Second, we mainly focus on the derivation and implementation of BC in the current work; a comprehensive simulation comparison among existing methods is left for future research. Methodological studies belonging to the latter category help applied researchers and practitioners to select the most appropriate method in their own analyses. Apart from the predictive coverage and the coverage of the true LV score that was used in this article, practical matters such as execution time and various tuning aspects of the computation are also subject to evaluation. The theoretical framework of Bayesian scoring and predictive inference facilitates large-scale simulation comparisons among most Bayesian, fiducial, and frequentist inferential methods for IRT scale scores.

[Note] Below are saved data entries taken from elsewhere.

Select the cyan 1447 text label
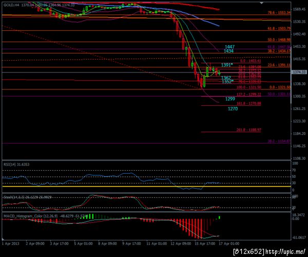308x257 pixels. point(229,47)

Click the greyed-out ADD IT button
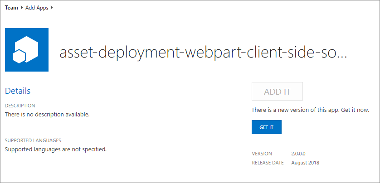tap(277, 92)
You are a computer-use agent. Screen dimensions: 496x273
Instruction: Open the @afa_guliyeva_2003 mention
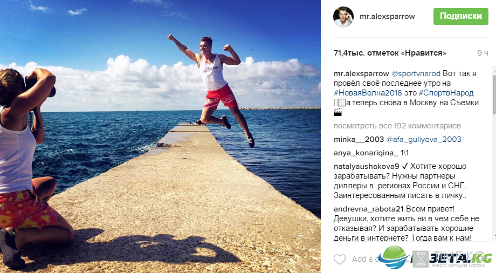click(x=424, y=139)
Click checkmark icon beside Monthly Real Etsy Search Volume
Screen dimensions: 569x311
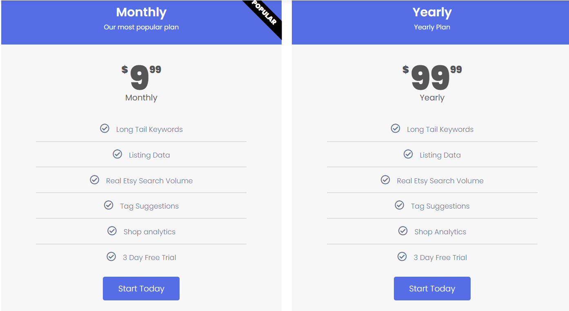pyautogui.click(x=94, y=180)
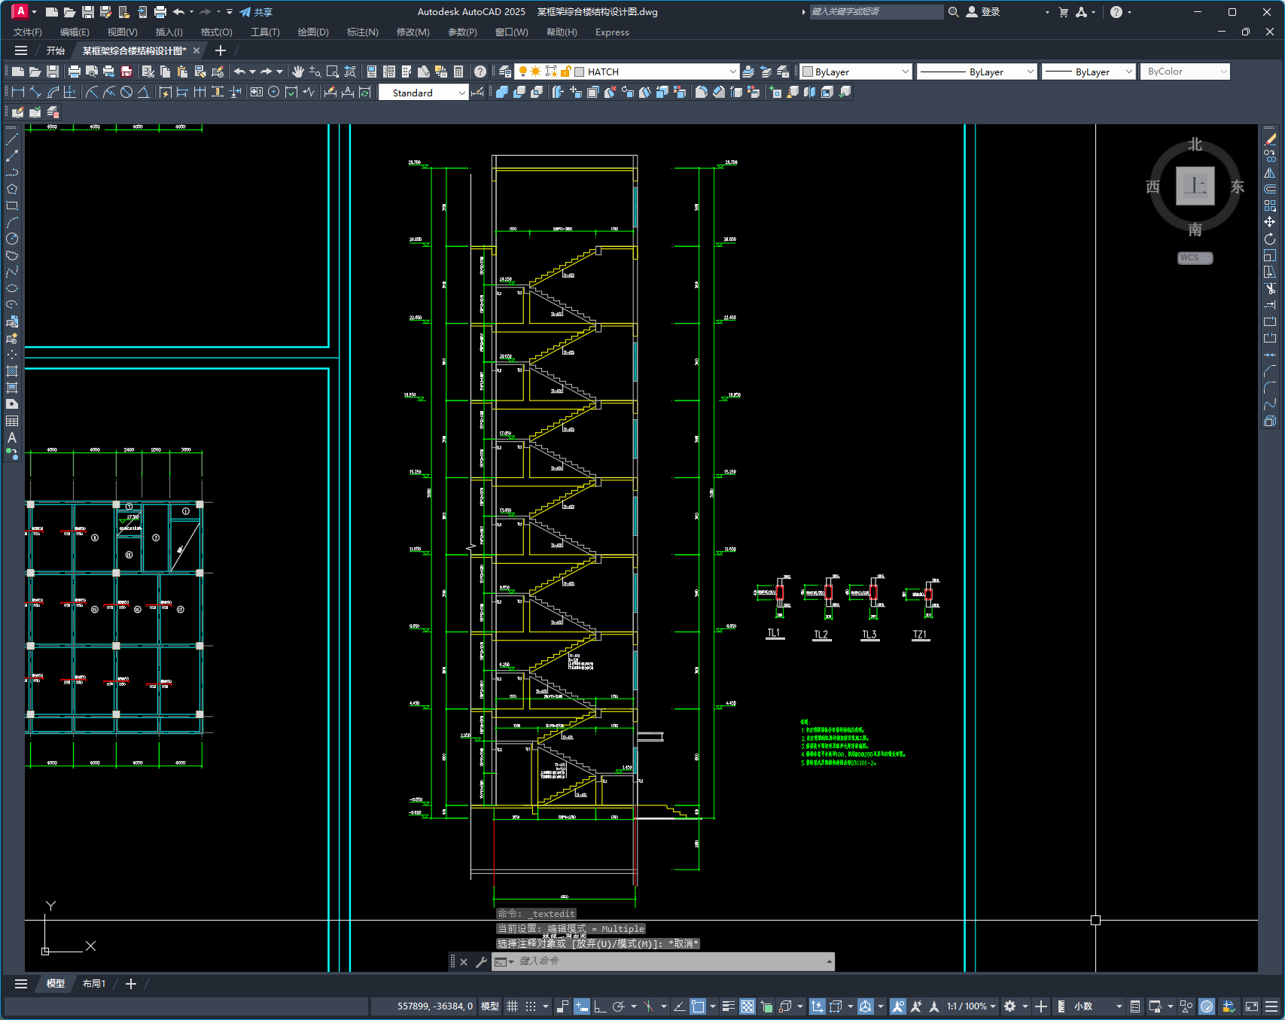This screenshot has height=1020, width=1285.
Task: Expand the Standard dimension style dropdown
Action: click(461, 93)
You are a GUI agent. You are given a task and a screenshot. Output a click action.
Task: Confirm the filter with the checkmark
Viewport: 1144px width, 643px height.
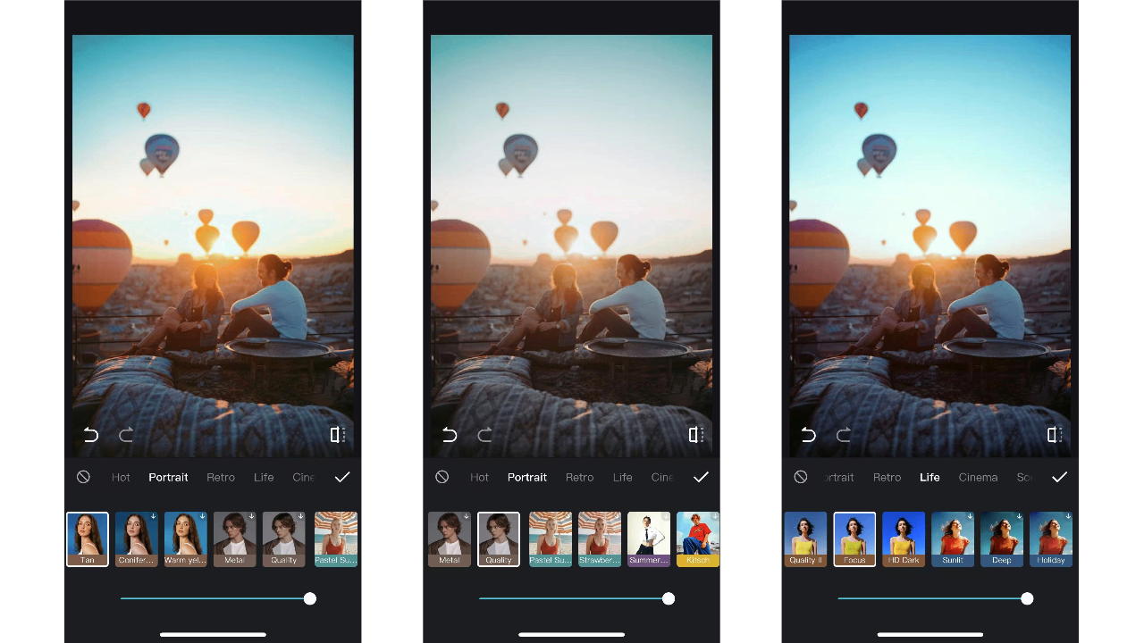(x=342, y=476)
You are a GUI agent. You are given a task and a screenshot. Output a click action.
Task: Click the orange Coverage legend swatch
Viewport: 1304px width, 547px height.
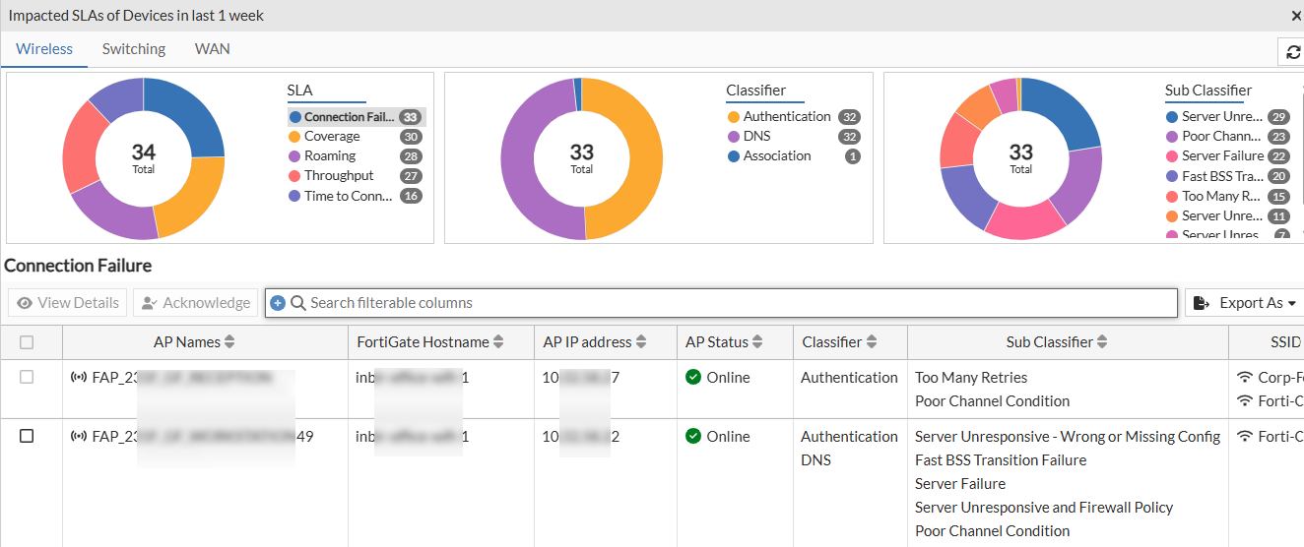294,137
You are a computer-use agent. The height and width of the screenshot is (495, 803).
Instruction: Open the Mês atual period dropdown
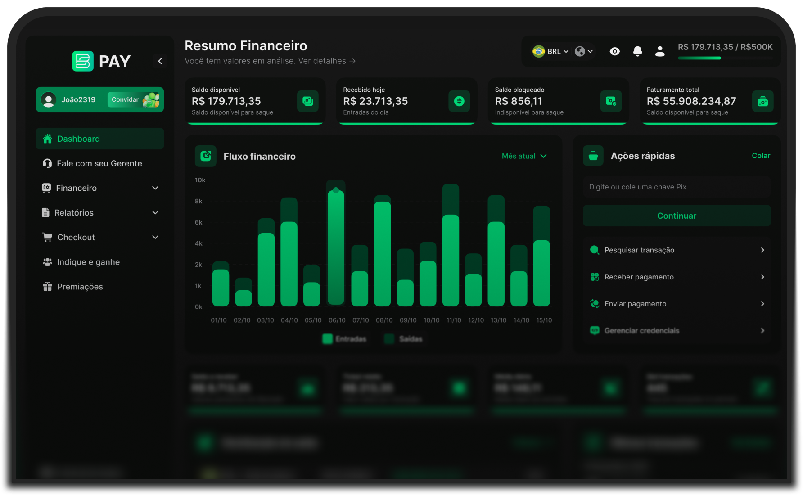(524, 156)
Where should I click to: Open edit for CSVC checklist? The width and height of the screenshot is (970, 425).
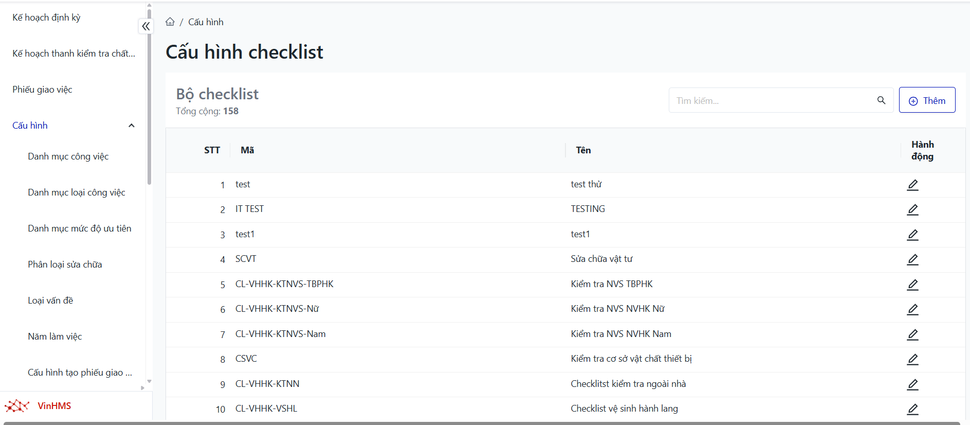[912, 359]
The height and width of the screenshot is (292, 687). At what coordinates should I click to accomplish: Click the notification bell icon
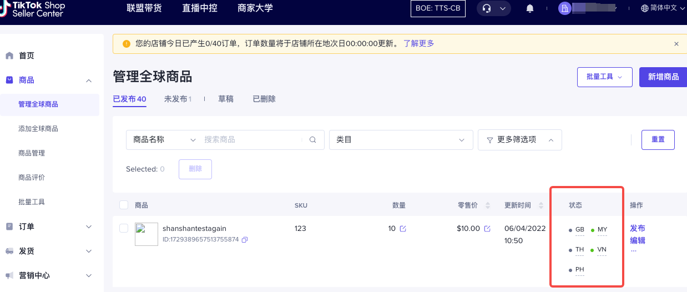530,8
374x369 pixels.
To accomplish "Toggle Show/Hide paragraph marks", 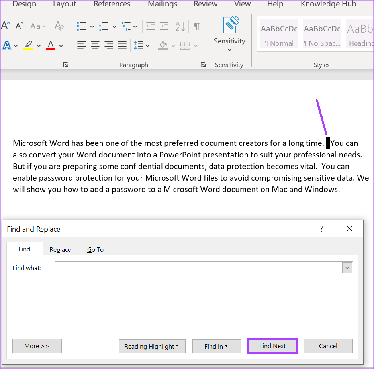I will (196, 26).
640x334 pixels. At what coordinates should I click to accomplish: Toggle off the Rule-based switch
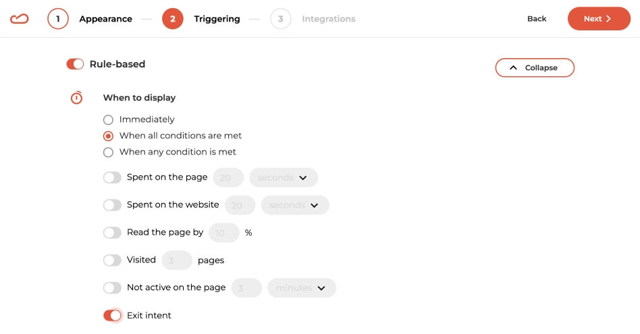click(75, 64)
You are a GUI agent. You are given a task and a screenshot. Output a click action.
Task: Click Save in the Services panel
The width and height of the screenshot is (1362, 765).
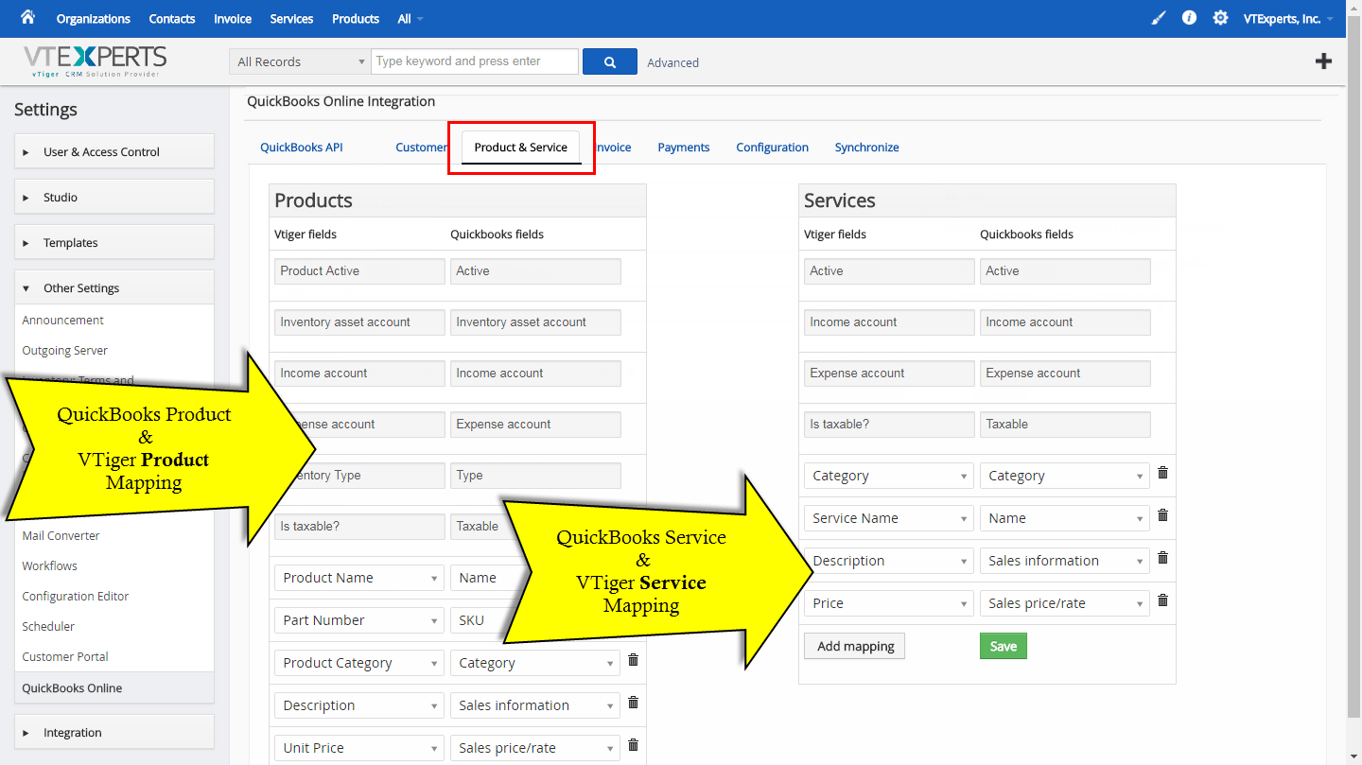coord(1003,646)
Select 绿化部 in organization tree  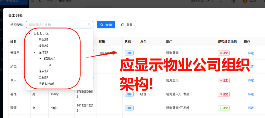click(x=43, y=46)
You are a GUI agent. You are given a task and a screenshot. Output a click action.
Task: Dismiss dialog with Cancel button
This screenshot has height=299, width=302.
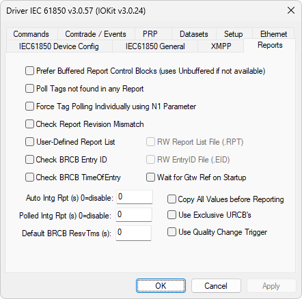coord(216,286)
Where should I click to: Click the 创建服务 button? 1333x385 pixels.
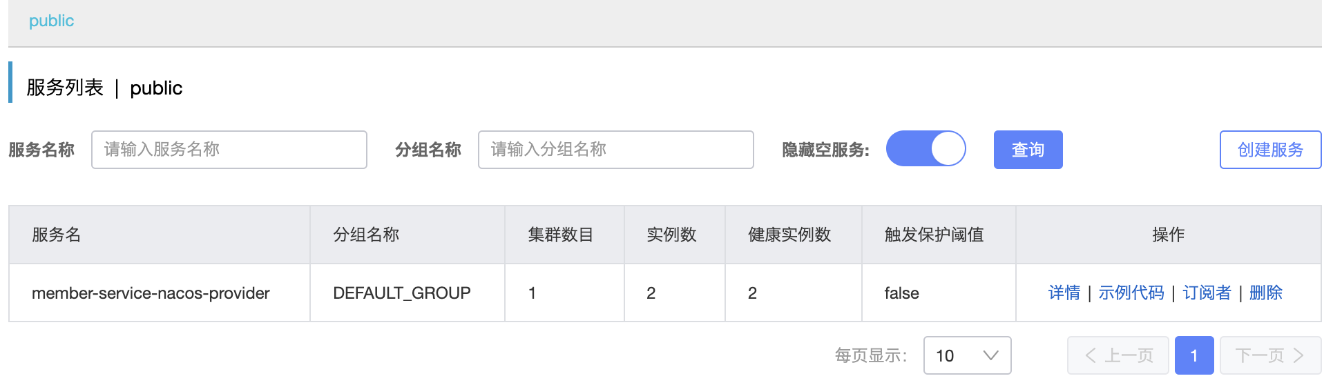[1270, 150]
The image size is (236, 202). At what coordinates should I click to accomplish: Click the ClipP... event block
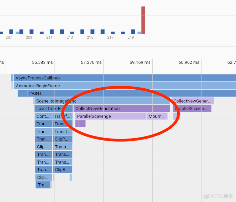(x=63, y=139)
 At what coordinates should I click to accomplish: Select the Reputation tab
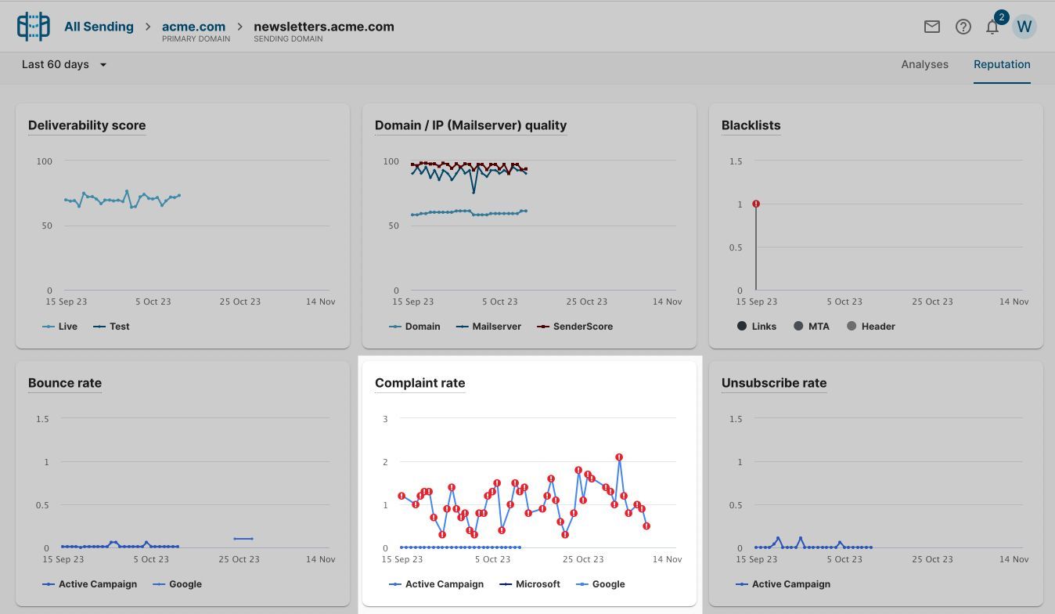click(1002, 64)
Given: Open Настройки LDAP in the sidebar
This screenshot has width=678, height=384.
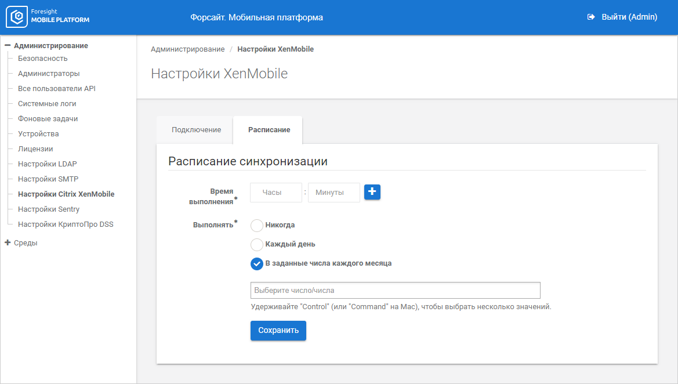Looking at the screenshot, I should [x=47, y=164].
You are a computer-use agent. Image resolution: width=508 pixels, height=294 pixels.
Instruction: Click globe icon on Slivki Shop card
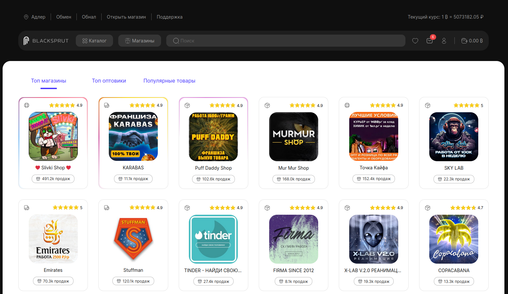coord(27,105)
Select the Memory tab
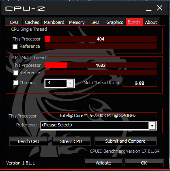Viewport: 170px width, 171px height. coord(77,22)
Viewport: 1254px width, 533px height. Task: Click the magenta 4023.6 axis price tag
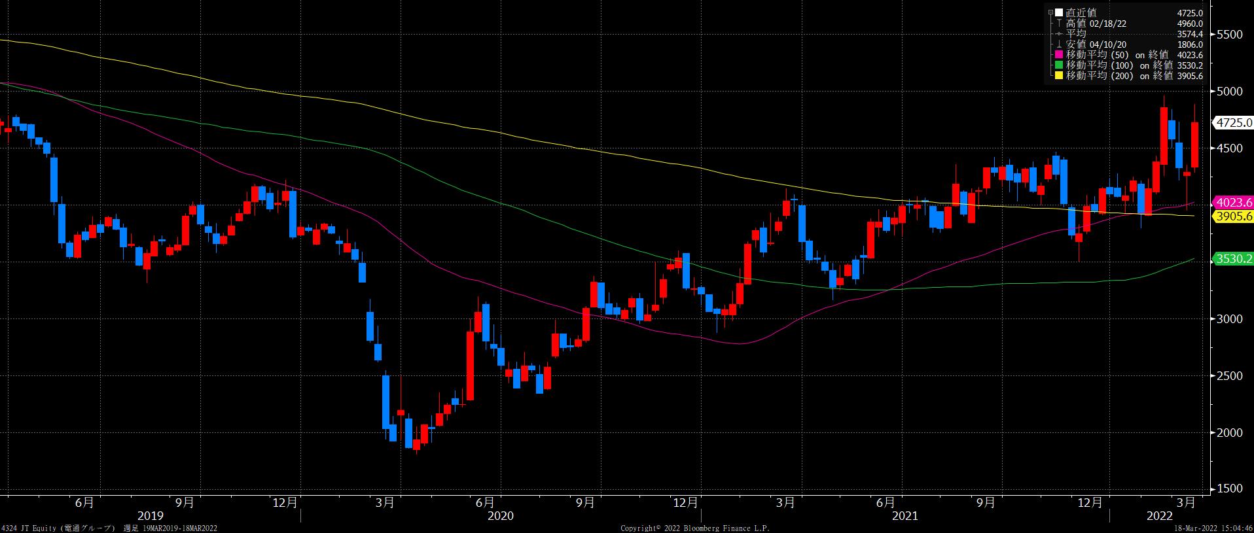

Third, the computational efficiency of BC can be improved. Taking advantage of the multi-core architecture of modern computers, computations in different bootstrap samples (Lines 46 of Algorithm 1) can be parallelized in separate processing units. In addition, despite simplicity in implementation, numerical integration with the same set of quadrature points fails to account for the fact that posterior distributions corresponding to different response patterns could differ substantially in both location and variability. Adaptive Gaussian quadrature similar to Schilling and Bock (2005) and Haberman (2006) can be invoked to obtain more efficient and accurate approximations to the marginal probability, posterior cdf, and posterior quantiles.

Finally, in many educational and psychological research, it is the associations among latent constructs, rather than individual scores, that are of major interest. Statistical inference of structural models (e.g., multiple regression, path analysis, multilevel modeling, etc.) using estimated LV scores is beyond the scope of this article; however, we remark that the naive use of estimated LV scores as the input data for structural models is an error-prone practice, because the estimated scores are contaminated by measurement and sampling error. We refer to Carroll et al. (2006) for a comprehensive overview of handling measurement error in general linear and nonlinear statistical models.